The Mail on Sunday

Commuter belt property slump as prices are cut by up to £900,000

- By Jonathan Petre

MIDDLE-CLASS families in London and the South East trying to sell their homes are slashing the prices of properties because of a slump in the market, according to research.

In a trend experts predicted would ripple out across the country, almost half of houses that went up for sale in the capital for between £1 million and £2 million last year had their asking prices cut by about £150,000, with some axed by as much as £900,000.

In comparison, just a quarter of such properties had their prices cut by an average of ten per cent five years ago.

The developmen­t follows a plunge in the market value of the most expensive homes in Central London, and comes as a third of sellers across Britain are trimming their prices.

But the research by data firm LonRes suggests that vendors in the middle bracket, whose properties are worth less than the mansions of the super-rich but more than the rest of the country, are now suffering the most.

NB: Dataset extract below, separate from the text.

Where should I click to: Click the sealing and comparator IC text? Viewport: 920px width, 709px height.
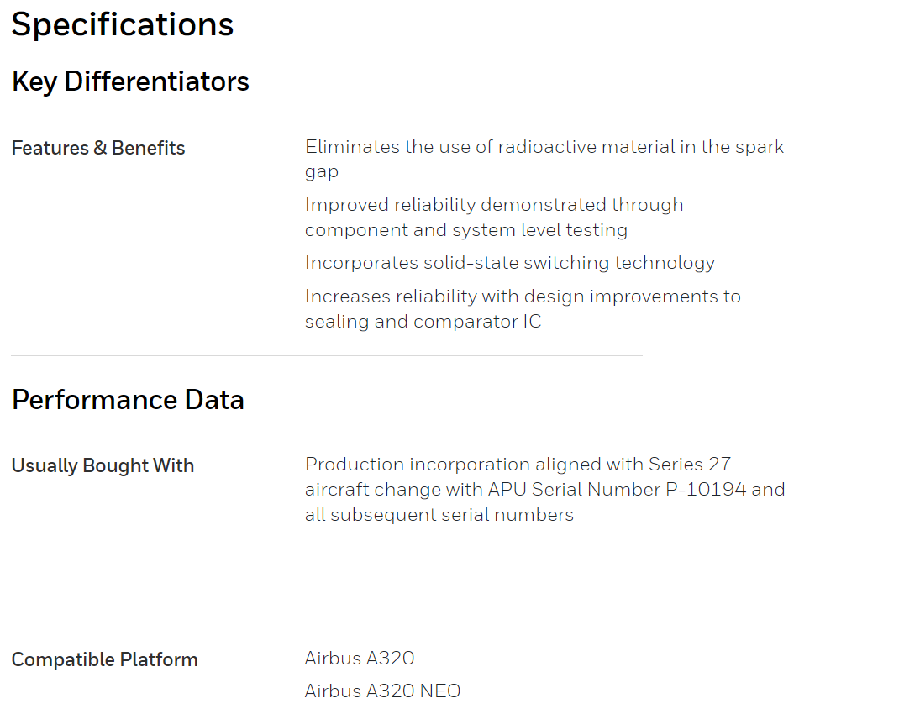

Experts, who blamed economic uncertaint­y and rises in stamp duty, said the weakness in the market was spreading to the commuter belt outside the capital, with prices in parts of Surrey and towns such as St Albans beginning to tumble.

But the value of prime property in the North of England and Scotland was still rising.

One commentato­r said home-owners were often forced to sell because of debt, a death in the family or divorce, but potential buyers were sitting on their hands to see whether prices would plunge further in coming months.

Average house prices in the capital went into reverse last year for the first time since the recession in 2009, with Central London homes falling by 15 per cent, according to the Nationwide building society.